17 agents se relaient au sein du nouveau Centre de protection urbaine (vidéoprotection), qui fonctionne 24 h/24, 7 j/7. De nouveaux horaires, étendus, ont été mis en place.
La vidéo protection est un outil d’aide à l’enquête indispensable et incontournable qui participe à l’administration de la preuve ou à la collecte d’indices.

C’est également un outil incontournable pour la gestion de l’ordre public, des grands événements et des foules, de jour comme de nuit, que ce soit pour des événements festifs (rassemblements sportifs, manifestations, fêtes de la Musique et du 14 juillet, nouvel an…) ou dans le cadre de manifestations.

Le Centre gère désormais 151 caméras (90 en 2014)

La mise en place d'un dispositif de vidéo-verbalisation

Afin d’optimiser l’utilisation de la vidéo-protection, la Ville de Valence met en place un dispositif de vidéo-verbalisation permettant d’utiliser les caméras pour relever et verbaliser diverses infractions.

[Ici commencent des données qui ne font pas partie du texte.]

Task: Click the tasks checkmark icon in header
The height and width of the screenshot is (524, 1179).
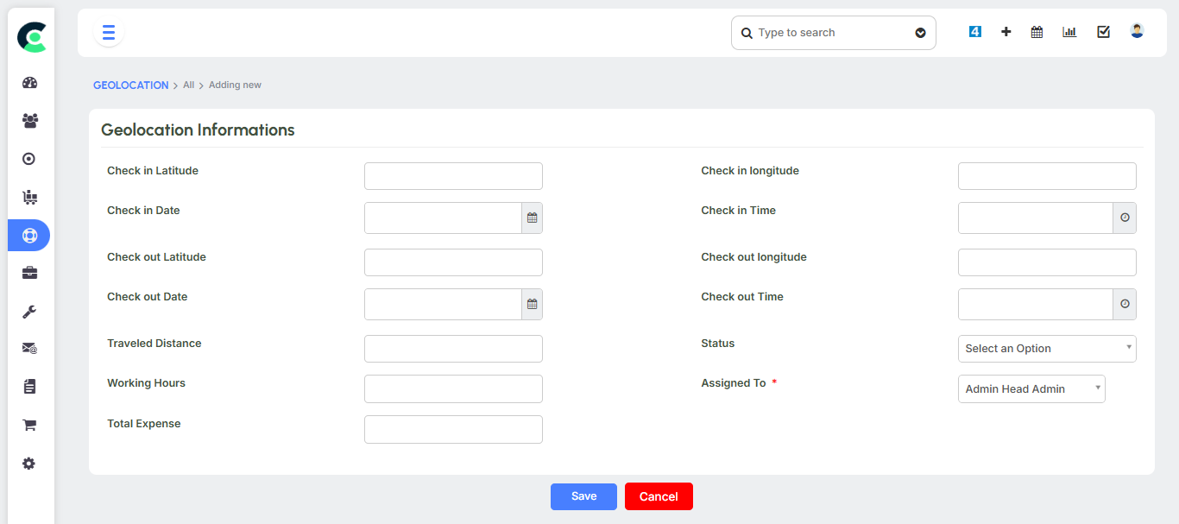Action: pos(1103,31)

Ce dispositif  dissuasif et efficace va permettre aux opérateurs de vidéo-protection de sanctionner les infractions constatées directement depuis le centre de protection urbaine (CPU), ce qui n’était pas le cas jusqu’alors.

Une procédure simple

Les agents assermentés pourront notamment utiliser les caméras pour zoomer sur les plaques d’immatriculation afin d’identifier les véhicules en infraction.

Des photographies horodatées seront alors enregistrées afin d’établir la durée de l’infraction et un procès-verbal électronique (PVE) sera établi. En cas de contestation, les photographies seront conservées pendant une durée de 30 jours maximum.

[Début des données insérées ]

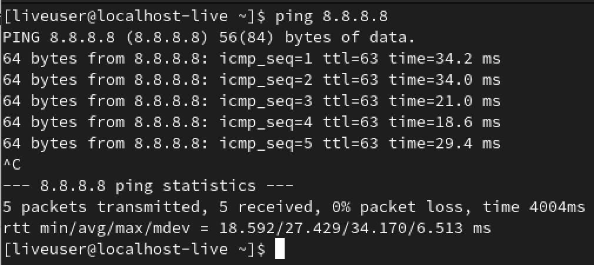Click the time=29.4 ms value

click(x=444, y=144)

Ces verbalisations seront assurées par des opérateurs assermentés concernant les infractions au stationnement et par des agents de police municipale pour toutes les autres infractions. Le PVE sera ensuite transmis à l’Agence nationale de traitement automatisé des infractions à Rennes qui identifiera le propriétaire du véhicule et lui transmettra l’avis de contravention.

Les infractions qui pourront être sanctionnées par la vidéo-verbalisation

  • Le non-port de la ceinture de sécurité ou d’un casque homologué
  • L'usage du téléphone tenu en main
  • L'usage de voies et chaussées réservées à certaines catégories de véhicules (voie de bus, voie verte…) L'arrêt, le stationnement ou la circulation sur les bandes d'arrêt d'urgence, ainsi que leur chevauchement ou franchissement
  • Le chevauchement (hors dépassement d'un cycle) et le franchissement des lignes continues
  • Le non-respect des distances de sécurité entre les véhicules
  • Le non-respect d'un feu rouge ou orange ou d’un stop
  • Les excès de vitesse
  • Les dépassements dangereux et par la droite ainsi que les accélérations des véhicules sur le point d'être doublés
  • L'engagement dans les sas vélo devant les feux tricolores
  • Toutes les infractions relatives aux règles de stationnement.

Une mise en place prévisionnelle au 1er janvier 2018

Pour valider définitivement la mise en place de cette nouvelle procédure, après délibération du conseil municipal, l’Officier du Ministère Public ainsi que le Préfet seront sollicités et une validation sera demandée au Procureur de la République.